Lo encerraron ocho años por tráfico de drogas. Esas sustancias que tanto gustan, tan lúdicas, hipnotizantes e hiperbólicamente jodidas. Todavía no sé si él alguna vez las había llegado a consumir, y esa ignorancia mía creo que era un punto a su favor. Lo que sí que sé es que estaba metido en esos ingenios y trapicheos hasta las corvas. En su barrio si eres espabilado y con destreza no te pones a estudiar estructuras ni axiomas intelectuales, ni discursos legales, ni razonamientos económicos, ni artificios lógicos o matemáticos. Simplemente follas, tuneas un fantástico y  potente vehículo, te ciclas para desarrollar un volumen proteico amenazador y traficas.Él, jefe, capo o jefecillo del tinglado vecinal, delgadito y fibrado, con un ciclomotor heredado de una prima jacosa y mayor, especulaba con éxito esos simples purificados por los que te llegan a encerrar, y me follaba a mí, un chico de familia bien, tres años menor que él.

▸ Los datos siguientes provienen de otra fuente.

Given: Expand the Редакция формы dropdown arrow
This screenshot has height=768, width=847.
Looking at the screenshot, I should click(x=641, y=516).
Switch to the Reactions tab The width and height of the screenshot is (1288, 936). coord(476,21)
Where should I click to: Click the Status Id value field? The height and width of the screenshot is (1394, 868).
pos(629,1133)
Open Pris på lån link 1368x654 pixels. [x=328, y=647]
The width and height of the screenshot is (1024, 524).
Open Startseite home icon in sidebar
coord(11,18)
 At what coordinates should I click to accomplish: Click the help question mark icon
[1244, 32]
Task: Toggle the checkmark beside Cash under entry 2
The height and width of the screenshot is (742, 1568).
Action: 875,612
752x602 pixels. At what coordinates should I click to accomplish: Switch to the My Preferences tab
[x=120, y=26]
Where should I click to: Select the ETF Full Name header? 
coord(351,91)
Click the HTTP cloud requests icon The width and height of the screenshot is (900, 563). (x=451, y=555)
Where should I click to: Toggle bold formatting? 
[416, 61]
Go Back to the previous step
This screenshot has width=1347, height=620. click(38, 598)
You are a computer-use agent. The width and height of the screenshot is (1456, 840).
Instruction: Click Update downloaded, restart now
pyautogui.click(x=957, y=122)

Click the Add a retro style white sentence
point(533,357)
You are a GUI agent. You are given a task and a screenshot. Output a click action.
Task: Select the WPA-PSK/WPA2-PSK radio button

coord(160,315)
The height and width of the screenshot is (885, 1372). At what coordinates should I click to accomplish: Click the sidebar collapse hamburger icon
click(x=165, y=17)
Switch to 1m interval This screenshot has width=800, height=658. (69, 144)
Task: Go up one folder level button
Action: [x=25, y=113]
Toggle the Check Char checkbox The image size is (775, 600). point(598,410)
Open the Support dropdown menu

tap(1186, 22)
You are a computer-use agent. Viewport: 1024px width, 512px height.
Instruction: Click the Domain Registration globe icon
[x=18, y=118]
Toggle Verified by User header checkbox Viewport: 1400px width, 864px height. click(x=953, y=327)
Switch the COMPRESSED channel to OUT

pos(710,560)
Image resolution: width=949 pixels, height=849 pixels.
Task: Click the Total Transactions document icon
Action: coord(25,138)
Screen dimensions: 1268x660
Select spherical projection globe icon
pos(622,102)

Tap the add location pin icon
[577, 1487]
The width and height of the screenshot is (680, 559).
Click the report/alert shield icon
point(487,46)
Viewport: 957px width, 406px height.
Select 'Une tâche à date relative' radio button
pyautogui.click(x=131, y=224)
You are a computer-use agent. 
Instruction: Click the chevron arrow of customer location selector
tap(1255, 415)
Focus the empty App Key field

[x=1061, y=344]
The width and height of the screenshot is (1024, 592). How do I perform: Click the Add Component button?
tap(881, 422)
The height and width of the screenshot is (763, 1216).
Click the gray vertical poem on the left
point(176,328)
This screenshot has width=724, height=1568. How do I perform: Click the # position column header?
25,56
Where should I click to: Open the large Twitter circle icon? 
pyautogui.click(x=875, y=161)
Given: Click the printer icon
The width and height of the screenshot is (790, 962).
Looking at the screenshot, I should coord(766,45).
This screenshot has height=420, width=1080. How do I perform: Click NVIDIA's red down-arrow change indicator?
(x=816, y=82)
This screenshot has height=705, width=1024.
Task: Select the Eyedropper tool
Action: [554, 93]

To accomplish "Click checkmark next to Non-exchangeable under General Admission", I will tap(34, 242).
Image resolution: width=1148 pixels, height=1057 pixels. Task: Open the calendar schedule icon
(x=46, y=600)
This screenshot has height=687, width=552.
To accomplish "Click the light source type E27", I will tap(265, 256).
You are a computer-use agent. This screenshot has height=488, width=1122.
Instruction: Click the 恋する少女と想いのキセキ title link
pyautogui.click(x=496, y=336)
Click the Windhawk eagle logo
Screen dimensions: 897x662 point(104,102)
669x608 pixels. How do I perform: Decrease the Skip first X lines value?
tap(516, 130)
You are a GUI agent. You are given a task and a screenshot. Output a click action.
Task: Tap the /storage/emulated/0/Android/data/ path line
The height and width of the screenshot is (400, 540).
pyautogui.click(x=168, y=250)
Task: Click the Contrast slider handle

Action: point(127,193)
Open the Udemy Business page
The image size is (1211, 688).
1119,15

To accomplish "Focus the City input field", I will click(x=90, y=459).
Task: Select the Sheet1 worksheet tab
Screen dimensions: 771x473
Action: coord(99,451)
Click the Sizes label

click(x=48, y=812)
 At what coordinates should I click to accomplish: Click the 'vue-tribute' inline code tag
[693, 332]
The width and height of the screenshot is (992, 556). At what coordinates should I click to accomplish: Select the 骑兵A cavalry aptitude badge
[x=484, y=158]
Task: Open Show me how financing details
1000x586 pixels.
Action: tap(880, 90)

domingo, 2 de junio de 2013

Maldita calle. Empinada, como cualquier calle de las entrañas marginales de Las Palmas. El ambiente que nos cubría desde hacía cuatro días estaba rebosante de un sopor y una pesadez cálida, húmeda e infernal, radicalmente insoportable. Me costó llegar a la puerta de la prisión del Salto del Negro. Desde las 6 de la mañana estuve preparándome para ese viaje. Hacía dos años, creo, que no le veía.

¡Qué demencial, desvencijado y descuidado lugar¡ Ya la guagua que nos dejó a casi 50 metros de la puerta me pareció el vestíbulo del desorden, de lo que está perdido y dejado a la fatalidad. Los sentimientos que me causaba la simple idea de poder estar en una cárcel eran: de cansancio, miedo, excitación, incluso morbo y esa desequilibrada sensación que me provoca la obsesión de lo dramático, de lo definitivo,de lo inevitablemente cruel. Tomé la decisión de visitarle hacía un mes. Añoraba su sexo. Su paternidad. Su seguridad. A él.